10.45 am Morning Break & One-on-One Networking
11:40 am Medicine Just got a Digital Upgrade: Software-enhanced Drugs™
Synopsis
- Analyzing how prescription digital therapeutics can broaden access to neuropsychiatric care and improve clinical outcomes
- Highlighting the value of software-enhanced drug™treatments in bridging gaps in care and safely treating neuropsychiatric diseases
- Sharing how SE formulations of pharmaceuticals and biologics will impact the future standard of care
12:00 pm Effectively & Efficiently Structuring Deal Processes as Small Neuroscience Companies
Synopsis
- Discussing the panel’s experience executing and performing due diligence across neuroscience deals
- Sharing expectations for robust data packages and approaching partnerships
- Outlining opportunities for creative deal structures, and when and where they would be appropriate
12.30 pm Lunch Break & One-on-One Networking
Section Three: Patient Stratification & Mitigation of the Placebo Response to Support Clinical Outcomes
1:40 pm The Use of Biomarkers in Clinical Trials for Patient Stratification, & Supporting Key Efficacy & Safety Outcomes
Synopsis
- Sharing biomarker-driven enriched patient enrollment and/or clinical data
- Discussing biomarker-supported product differentiation of clinical efficacy and safety
- Reviewing pharmacoeconomics and biomarker-aided pricing and reimbursement strategies, specifically
Section Four: Neuroimmunology Target Biology Opportunities to Link Aggregation to Inflammation
2:00 pm IGFBPL1-Fusion Proteins: A Multi-targeted Approach for Retina that Promotes Neuroprotection & Mitigates Neuroinflammation
Synopsis
- Introducing IGFBPL1 and its interactions with two validated neuroscience targets: SORT1 and DCC/Netrin-1 receptor
- Discussing IGFBPL1-fusion proteins as first-in-class therapeutics being developed for glaucoma, Dry-AMD/GA, and other optic neuropathies, exhibiting both direct neuroprotective and anti-inflammatory pharmacologies
- Sharing IGFBPL1-based platform and its significant opportunity in neurodegenerative disorders of the brain
2:20 pm Impeding the Neurotoxic Cascade to Reduce Inflammation & Achieve Efficacy
Synopsis
- Inhibiting neurotoxic aggregating proteins overexpressed in chronic or acute neurodegeneration to reverse the toxic cascade that leads to inflammation, nerve cell death, and loss of function
- Discuss how removing several neurotoxic aggregating proteins that can induce the toxic cascade – Abeta, tau, alpha-synuclein, and TDP43 – has a larger effect size than only removing one.

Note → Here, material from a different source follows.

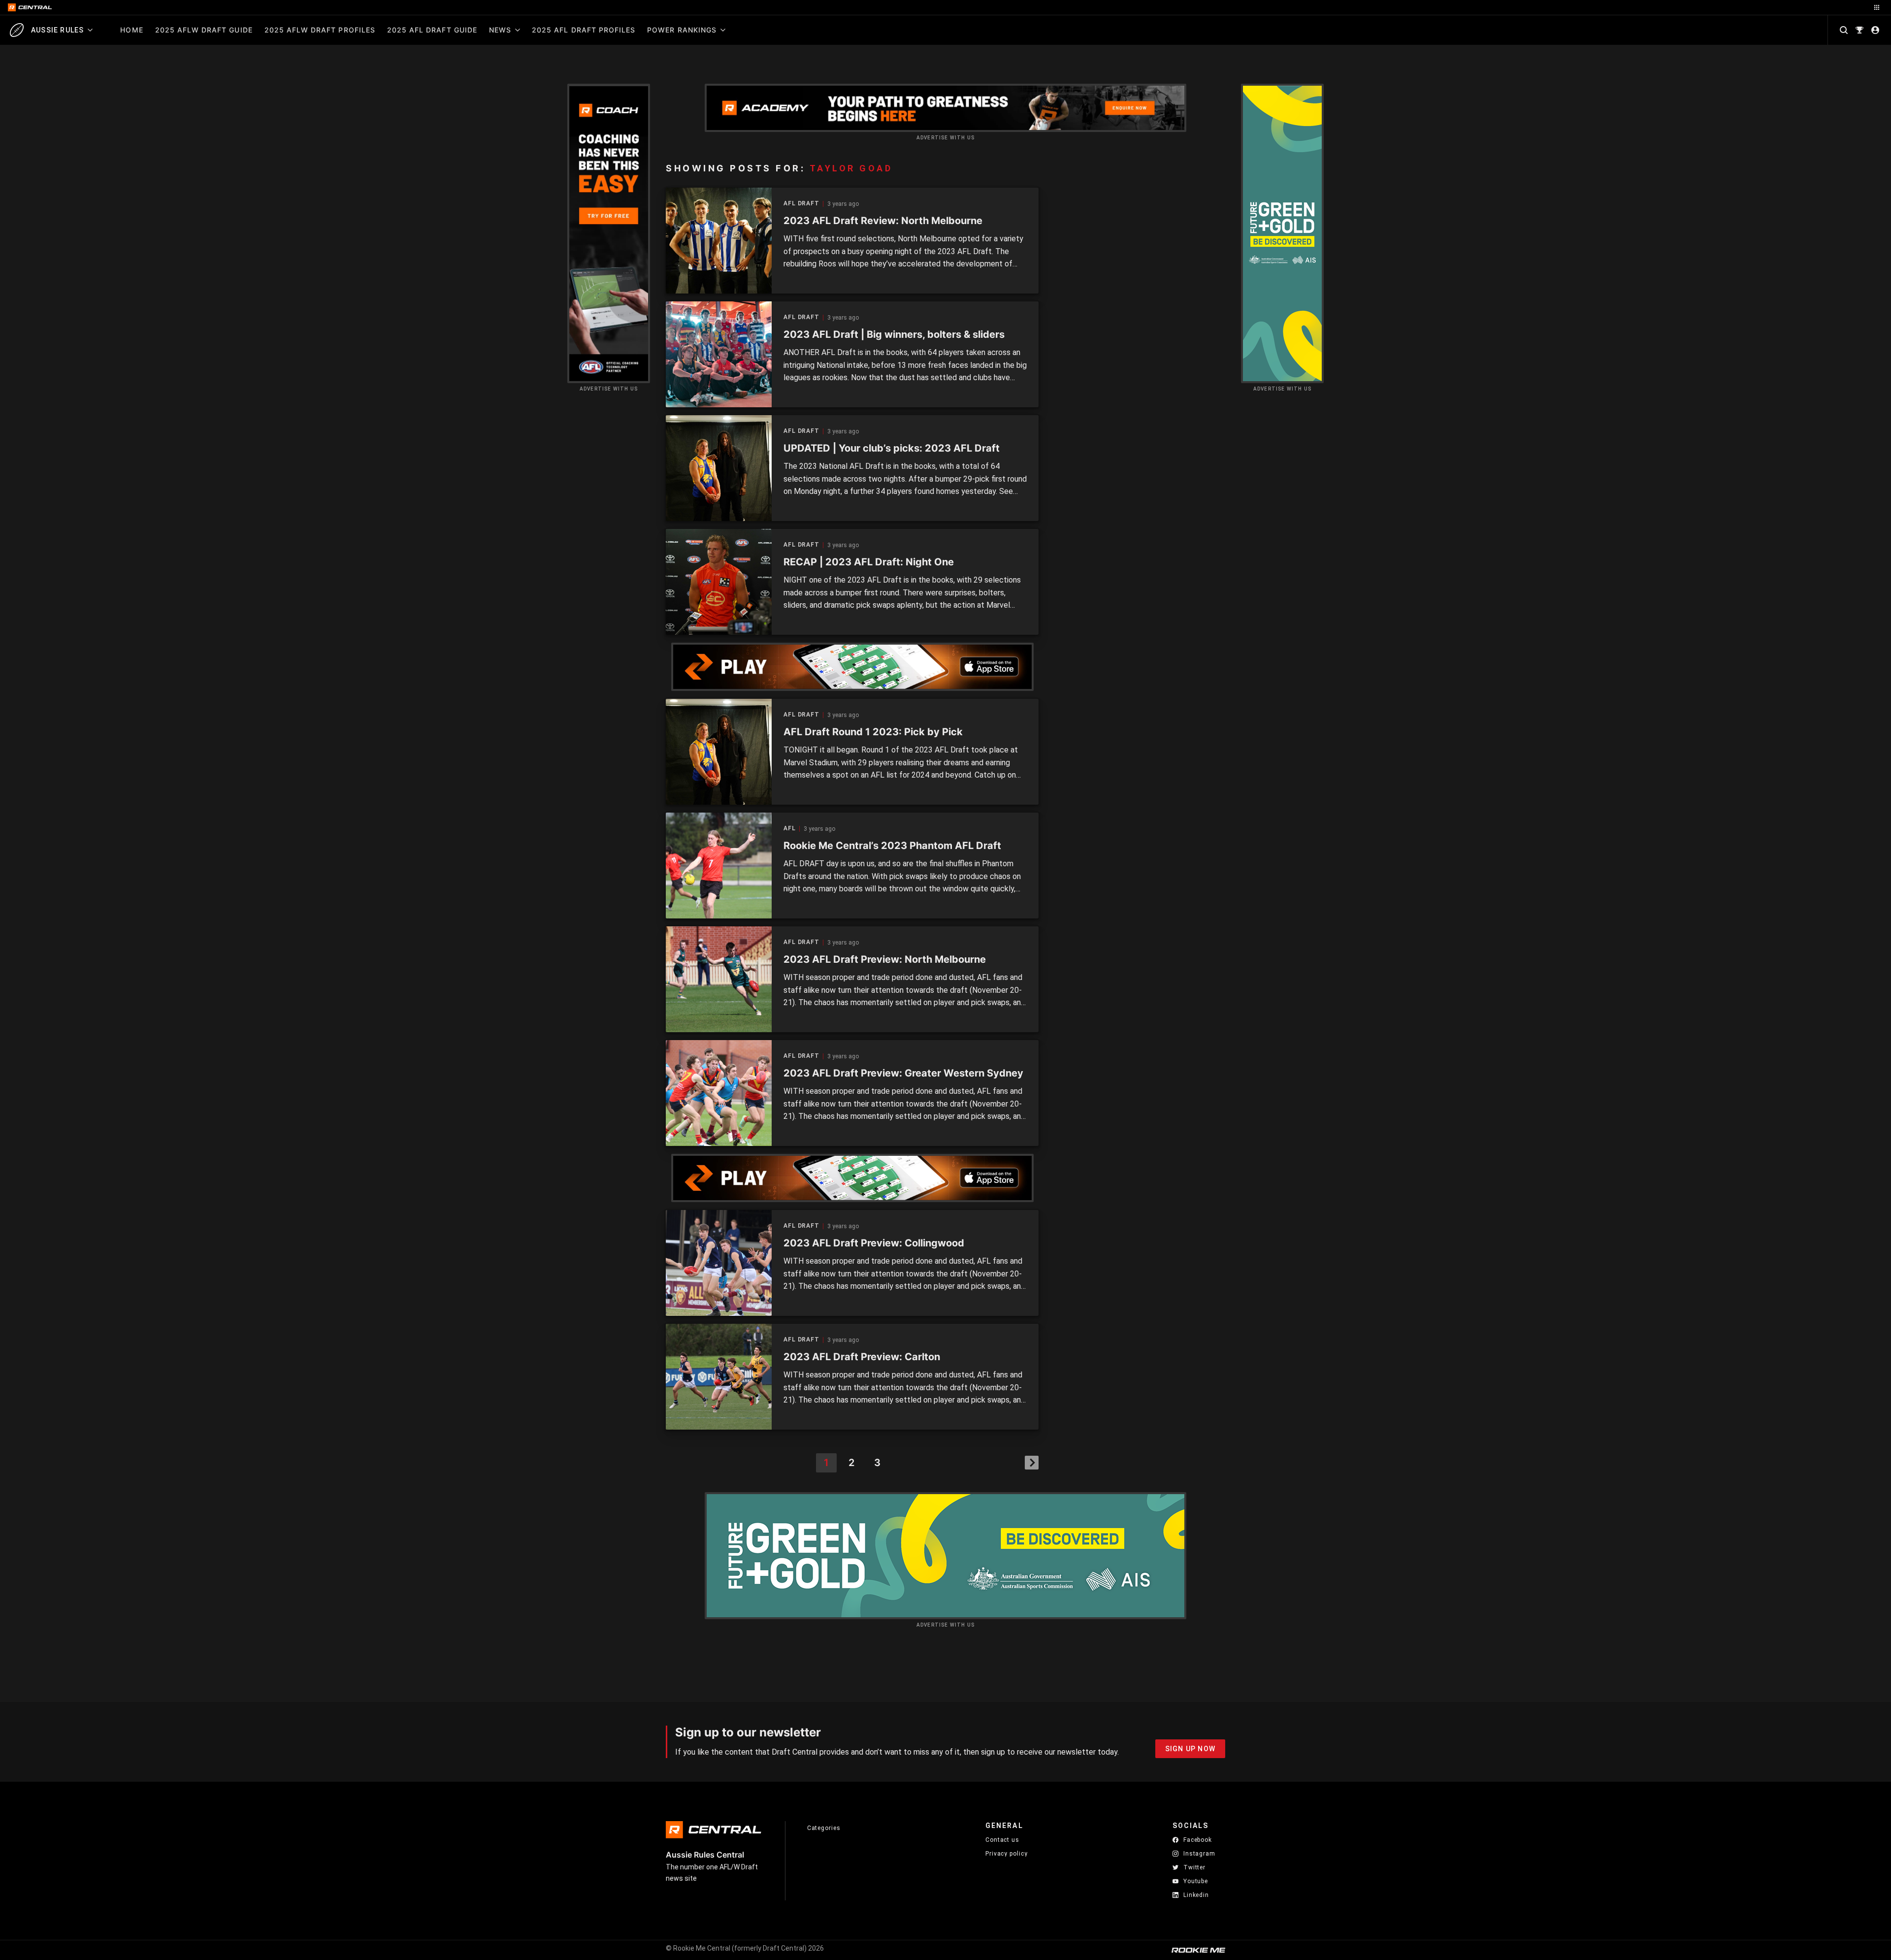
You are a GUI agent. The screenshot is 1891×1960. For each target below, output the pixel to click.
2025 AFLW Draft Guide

- Discussing Annovis’ phase 2/3 AD study and phase 3 PD study that show by lowering the levels of neurotoxic aggregating proteins, cognitive function is improved in AD and motor function is improved in PD
2:40 pm Are we Seeing Inflammation because of Aggregation of Protein?
Synopsis
- Discussing targets considered efficacious in non-neuro settings and how they are translating into neuroscience
- The role of the immune system in the CNS specifically, and how this impacts future treatment landscapes and disease
- Within the components of neuroinflammation, where might future deals lie?